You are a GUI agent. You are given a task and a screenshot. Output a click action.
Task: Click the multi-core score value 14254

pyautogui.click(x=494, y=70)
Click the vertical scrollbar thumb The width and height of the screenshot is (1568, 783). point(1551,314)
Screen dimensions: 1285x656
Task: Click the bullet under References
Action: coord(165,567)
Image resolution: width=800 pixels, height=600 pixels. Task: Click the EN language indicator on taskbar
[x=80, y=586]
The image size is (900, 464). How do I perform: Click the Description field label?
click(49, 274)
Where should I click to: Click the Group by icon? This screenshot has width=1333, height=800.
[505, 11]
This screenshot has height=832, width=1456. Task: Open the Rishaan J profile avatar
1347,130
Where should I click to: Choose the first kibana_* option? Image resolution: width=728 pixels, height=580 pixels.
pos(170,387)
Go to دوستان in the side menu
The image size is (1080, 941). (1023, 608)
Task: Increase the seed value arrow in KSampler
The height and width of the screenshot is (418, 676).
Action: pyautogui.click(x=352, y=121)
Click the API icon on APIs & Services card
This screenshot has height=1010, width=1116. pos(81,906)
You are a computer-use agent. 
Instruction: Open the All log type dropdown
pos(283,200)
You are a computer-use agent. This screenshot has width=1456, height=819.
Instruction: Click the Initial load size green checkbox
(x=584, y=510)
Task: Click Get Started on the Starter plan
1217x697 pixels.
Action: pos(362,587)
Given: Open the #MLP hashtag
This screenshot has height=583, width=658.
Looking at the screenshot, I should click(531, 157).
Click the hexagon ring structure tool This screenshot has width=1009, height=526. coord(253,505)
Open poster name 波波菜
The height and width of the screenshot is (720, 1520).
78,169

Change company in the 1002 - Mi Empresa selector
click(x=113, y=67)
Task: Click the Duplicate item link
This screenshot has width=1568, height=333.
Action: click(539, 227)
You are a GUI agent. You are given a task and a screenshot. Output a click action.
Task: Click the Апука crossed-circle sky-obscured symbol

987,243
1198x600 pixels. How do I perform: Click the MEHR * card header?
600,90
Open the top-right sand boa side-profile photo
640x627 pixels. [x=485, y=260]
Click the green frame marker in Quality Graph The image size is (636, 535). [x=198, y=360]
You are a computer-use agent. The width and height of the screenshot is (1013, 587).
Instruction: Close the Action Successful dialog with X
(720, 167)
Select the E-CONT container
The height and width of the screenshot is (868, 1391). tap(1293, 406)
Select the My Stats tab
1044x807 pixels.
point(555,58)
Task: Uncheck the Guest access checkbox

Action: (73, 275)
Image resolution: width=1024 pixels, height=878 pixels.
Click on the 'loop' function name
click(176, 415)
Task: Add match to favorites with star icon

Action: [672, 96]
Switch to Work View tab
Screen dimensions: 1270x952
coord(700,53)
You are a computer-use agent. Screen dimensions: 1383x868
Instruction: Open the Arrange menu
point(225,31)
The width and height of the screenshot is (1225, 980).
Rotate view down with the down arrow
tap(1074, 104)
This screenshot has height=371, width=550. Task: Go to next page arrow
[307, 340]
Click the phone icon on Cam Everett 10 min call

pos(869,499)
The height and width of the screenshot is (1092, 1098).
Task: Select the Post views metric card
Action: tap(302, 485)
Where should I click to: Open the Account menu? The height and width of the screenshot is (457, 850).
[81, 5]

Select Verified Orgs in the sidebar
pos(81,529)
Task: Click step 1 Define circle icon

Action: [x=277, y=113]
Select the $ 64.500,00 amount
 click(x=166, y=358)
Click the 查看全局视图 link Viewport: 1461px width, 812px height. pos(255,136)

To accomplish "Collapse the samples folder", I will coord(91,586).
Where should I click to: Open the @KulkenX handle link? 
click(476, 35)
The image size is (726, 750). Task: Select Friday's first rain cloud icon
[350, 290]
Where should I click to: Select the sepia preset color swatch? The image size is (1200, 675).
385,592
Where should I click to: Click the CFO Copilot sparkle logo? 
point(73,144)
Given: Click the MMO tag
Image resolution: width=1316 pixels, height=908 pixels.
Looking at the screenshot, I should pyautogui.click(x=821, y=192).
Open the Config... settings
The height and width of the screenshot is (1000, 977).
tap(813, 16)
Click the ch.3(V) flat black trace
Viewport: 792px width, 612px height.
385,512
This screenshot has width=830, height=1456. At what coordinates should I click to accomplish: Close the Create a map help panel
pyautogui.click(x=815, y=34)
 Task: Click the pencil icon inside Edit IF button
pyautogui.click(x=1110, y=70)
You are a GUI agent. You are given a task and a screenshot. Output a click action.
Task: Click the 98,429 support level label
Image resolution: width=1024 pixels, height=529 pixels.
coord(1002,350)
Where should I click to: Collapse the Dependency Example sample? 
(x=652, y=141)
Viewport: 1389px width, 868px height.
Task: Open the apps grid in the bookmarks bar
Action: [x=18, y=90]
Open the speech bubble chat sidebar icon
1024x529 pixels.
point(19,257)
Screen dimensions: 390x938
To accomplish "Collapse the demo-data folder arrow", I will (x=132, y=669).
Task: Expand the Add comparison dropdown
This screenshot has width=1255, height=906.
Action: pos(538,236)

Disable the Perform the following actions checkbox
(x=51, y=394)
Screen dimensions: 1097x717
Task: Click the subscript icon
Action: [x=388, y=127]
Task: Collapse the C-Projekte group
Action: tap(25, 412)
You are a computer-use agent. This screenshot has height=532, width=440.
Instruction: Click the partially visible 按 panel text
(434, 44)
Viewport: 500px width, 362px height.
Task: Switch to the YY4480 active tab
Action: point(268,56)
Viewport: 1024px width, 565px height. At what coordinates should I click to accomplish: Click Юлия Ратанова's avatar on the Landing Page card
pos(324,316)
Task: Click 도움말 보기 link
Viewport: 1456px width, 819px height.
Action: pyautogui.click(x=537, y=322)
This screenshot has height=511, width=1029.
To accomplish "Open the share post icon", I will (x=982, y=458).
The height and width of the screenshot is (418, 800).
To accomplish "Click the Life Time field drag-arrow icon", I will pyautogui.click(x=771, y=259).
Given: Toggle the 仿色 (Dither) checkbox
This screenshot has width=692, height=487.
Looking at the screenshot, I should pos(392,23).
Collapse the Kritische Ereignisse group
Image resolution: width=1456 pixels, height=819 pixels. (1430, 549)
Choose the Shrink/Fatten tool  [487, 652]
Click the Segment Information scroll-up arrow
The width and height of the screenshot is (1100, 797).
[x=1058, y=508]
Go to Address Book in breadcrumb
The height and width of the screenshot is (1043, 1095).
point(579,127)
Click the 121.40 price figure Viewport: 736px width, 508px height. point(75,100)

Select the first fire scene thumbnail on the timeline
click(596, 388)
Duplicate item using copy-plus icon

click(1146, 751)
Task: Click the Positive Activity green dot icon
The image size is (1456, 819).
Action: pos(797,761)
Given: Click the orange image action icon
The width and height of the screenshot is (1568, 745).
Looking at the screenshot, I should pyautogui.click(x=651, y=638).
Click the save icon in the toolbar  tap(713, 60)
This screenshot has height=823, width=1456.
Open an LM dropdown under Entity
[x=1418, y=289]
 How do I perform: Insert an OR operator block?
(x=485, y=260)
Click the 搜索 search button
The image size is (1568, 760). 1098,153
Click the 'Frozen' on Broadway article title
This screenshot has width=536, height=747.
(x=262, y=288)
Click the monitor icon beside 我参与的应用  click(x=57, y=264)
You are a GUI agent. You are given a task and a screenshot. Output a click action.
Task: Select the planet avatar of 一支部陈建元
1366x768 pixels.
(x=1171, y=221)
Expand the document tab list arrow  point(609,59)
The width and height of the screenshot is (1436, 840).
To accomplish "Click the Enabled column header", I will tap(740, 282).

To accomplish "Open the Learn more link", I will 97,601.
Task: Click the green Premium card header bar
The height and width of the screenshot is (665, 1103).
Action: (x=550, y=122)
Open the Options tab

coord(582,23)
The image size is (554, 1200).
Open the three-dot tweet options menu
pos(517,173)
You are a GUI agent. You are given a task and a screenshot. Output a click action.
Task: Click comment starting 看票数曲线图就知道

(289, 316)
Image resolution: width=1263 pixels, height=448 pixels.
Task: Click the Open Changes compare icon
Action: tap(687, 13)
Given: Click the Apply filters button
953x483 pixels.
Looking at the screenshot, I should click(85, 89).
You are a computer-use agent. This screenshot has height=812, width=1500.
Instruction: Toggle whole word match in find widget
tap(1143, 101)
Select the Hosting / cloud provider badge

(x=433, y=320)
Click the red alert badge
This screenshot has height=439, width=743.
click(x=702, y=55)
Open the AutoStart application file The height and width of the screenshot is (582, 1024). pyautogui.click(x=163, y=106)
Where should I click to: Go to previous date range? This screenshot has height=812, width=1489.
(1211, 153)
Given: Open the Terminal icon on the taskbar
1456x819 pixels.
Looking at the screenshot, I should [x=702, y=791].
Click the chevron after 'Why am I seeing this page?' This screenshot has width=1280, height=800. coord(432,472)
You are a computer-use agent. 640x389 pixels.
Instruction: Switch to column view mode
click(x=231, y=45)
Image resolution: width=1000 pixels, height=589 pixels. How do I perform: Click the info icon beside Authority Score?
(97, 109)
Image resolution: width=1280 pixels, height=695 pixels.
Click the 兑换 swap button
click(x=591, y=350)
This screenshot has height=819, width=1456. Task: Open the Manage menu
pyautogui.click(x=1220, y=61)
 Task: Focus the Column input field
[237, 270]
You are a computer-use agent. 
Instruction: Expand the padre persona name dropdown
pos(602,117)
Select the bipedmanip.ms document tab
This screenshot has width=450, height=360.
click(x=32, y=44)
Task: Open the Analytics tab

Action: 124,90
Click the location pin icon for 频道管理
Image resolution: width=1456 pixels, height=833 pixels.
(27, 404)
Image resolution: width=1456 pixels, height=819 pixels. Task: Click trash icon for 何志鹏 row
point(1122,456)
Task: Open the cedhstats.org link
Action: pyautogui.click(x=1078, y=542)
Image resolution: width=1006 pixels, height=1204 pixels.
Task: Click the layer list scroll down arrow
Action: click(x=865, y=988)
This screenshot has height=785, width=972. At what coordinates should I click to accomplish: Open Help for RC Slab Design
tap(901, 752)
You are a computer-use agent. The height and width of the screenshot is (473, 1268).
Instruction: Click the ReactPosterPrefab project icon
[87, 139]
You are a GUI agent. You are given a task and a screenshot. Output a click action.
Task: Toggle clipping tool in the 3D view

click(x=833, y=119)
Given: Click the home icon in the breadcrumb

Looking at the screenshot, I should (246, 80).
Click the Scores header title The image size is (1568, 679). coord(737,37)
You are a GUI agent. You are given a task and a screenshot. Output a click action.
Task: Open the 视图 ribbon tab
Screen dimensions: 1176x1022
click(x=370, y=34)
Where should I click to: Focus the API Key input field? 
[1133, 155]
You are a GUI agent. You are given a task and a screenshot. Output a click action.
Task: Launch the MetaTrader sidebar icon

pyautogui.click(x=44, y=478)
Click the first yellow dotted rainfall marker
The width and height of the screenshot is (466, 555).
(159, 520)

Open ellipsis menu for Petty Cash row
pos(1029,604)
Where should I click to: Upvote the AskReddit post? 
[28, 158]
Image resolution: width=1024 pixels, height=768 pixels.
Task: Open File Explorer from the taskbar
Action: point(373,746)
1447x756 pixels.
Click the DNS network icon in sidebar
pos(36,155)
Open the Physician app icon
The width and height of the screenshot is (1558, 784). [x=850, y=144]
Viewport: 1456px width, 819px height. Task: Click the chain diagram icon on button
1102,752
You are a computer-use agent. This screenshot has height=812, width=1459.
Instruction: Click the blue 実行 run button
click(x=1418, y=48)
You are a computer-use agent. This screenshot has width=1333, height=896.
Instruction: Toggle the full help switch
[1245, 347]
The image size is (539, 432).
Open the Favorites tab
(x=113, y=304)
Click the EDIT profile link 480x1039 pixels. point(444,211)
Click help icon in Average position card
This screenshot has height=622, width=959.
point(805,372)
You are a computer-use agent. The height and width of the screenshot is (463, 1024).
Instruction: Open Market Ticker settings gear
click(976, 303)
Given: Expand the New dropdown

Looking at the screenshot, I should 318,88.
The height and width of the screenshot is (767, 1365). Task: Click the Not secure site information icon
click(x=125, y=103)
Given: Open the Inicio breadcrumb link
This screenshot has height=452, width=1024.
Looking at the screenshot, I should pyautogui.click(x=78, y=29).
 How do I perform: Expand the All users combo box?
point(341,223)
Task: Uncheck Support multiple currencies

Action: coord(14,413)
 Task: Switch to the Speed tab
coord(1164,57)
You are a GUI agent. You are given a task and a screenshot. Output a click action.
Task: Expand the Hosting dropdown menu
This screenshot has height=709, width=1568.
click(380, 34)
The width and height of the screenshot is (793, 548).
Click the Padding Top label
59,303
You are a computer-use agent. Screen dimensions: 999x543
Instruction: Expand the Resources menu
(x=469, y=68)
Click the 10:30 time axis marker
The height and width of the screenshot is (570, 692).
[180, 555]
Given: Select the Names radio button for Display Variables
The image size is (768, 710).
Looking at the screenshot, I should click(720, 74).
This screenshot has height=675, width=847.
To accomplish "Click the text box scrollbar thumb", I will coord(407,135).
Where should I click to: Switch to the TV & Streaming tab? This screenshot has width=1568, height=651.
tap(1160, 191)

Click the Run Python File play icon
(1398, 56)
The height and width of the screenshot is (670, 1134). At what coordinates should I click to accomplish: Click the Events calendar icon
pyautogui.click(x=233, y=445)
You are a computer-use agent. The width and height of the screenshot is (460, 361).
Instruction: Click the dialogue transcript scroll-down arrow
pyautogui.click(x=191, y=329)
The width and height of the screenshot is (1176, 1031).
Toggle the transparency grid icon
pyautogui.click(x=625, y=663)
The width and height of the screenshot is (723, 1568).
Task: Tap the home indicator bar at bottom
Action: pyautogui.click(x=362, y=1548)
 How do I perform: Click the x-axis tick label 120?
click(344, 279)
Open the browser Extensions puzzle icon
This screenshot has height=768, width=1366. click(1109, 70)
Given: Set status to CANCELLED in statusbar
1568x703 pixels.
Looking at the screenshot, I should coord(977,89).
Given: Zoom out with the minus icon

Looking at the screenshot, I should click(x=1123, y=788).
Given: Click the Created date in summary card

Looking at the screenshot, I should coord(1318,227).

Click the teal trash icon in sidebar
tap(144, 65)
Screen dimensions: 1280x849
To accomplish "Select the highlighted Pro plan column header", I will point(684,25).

---*---

### [TO DO]
Please list every line in the records above that contains the word "cloud", matching case exactly.

### [EXERCISE ANSWER]
The image size is (726, 750). Task: Select Friday's first rain cloud icon
Select the Hosting / cloud provider badge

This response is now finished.